Does scalp reduction, strip, or donor stretching reduce donor density?
If you observe the video below, you may see that density on the simulated scalp reduces as it is stretched. The more the scalp is stretched, the more the hair density is reduced.
This rule can be applied to scalp reduction procedures or strip hair transplant (FUT) harvesting method because density is calculated based on quantity of follicular units over total area under consideration. After a reduction, the crown hair growth direction tends to move lateral away from its natural forward growth angle. There is also a change in hair growth angles in the donor area following a strip harvest. Some "stretchback" may help increase density on the scalp to a small degree.
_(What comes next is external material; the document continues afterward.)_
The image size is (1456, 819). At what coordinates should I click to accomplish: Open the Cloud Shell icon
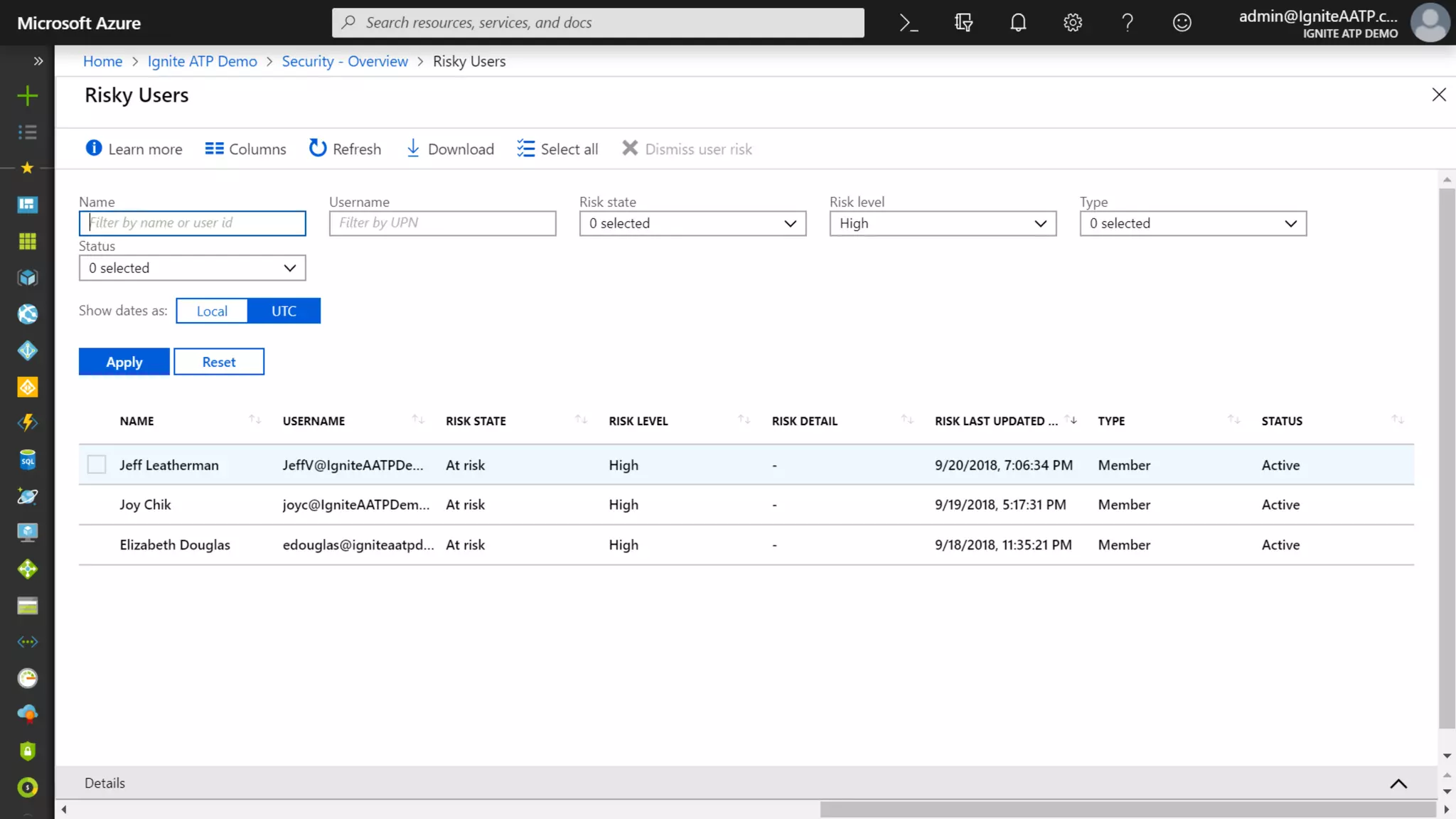[909, 23]
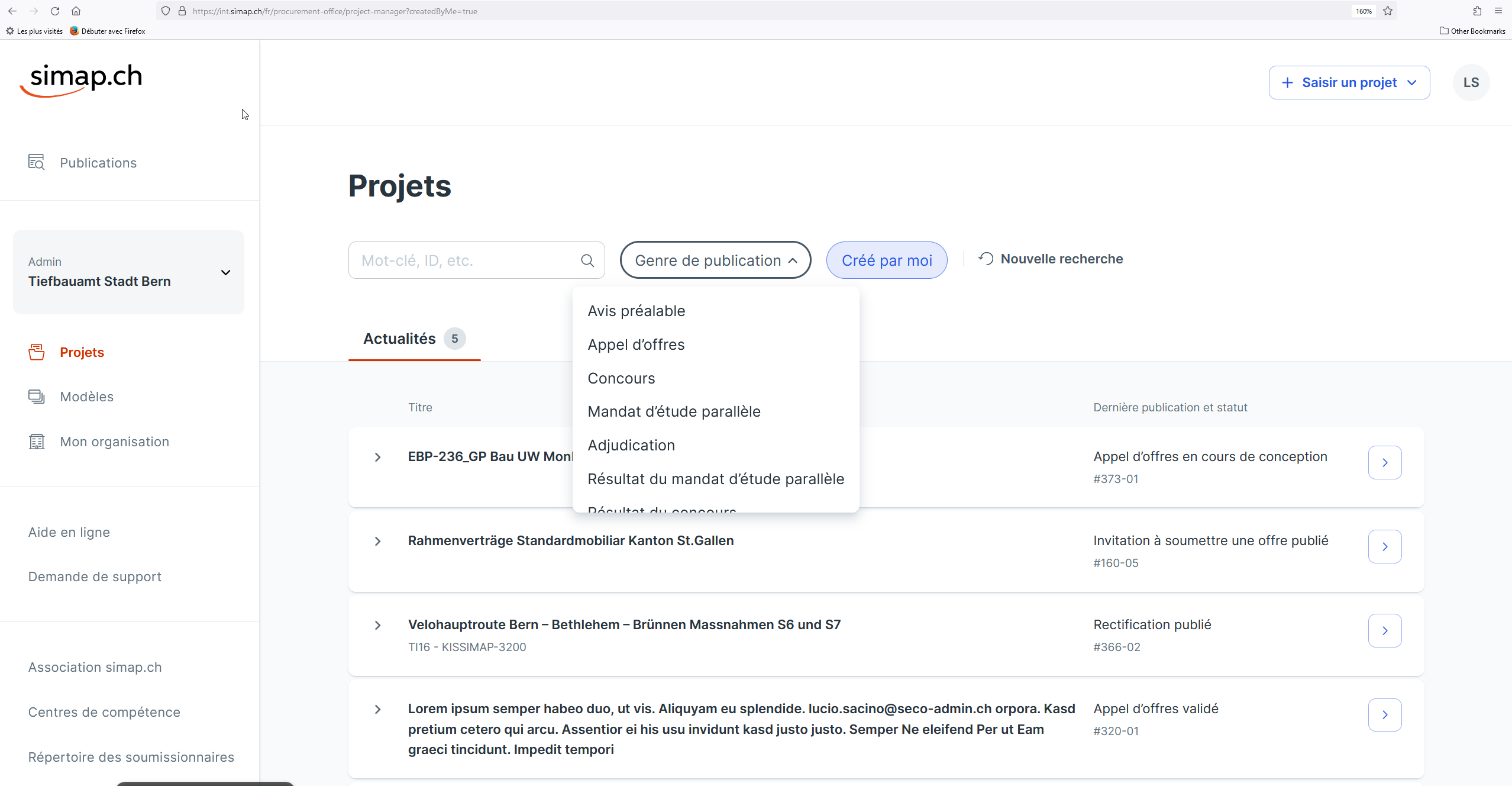Select Appel d'offres from the list

point(636,344)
Tissue elasticity varies from patient to patient but reducing the scalp area inevitably reduces density. The total number of follicular units never increases after any reduction or harvesting and the overall appearance of the scalp and hair growth angles will be altered. Anytime you decrease the area of any donor area or recipient area, you will decrease the density of that area. Many patients have different densities from one specific area of the donor area to another. After a strip is harvested, the angles of the hair growth may even become skewed due to the varying densities above and below the strip incision. For the patient, the benefit is the reduction in expense for the procedure. The actual gain by the scalp reduction is usually partially or always lost after "stretchback" occurs. This means the net gain is minimal. For physicians, the only benefit of reducing the scalp is that the length of the surgical procedure is considerably reduced. For the patient, the benefit is minimal.
Density = the number of follicular units / surface area. Therefore, density decreases as surface area increases as a result of stretching forces.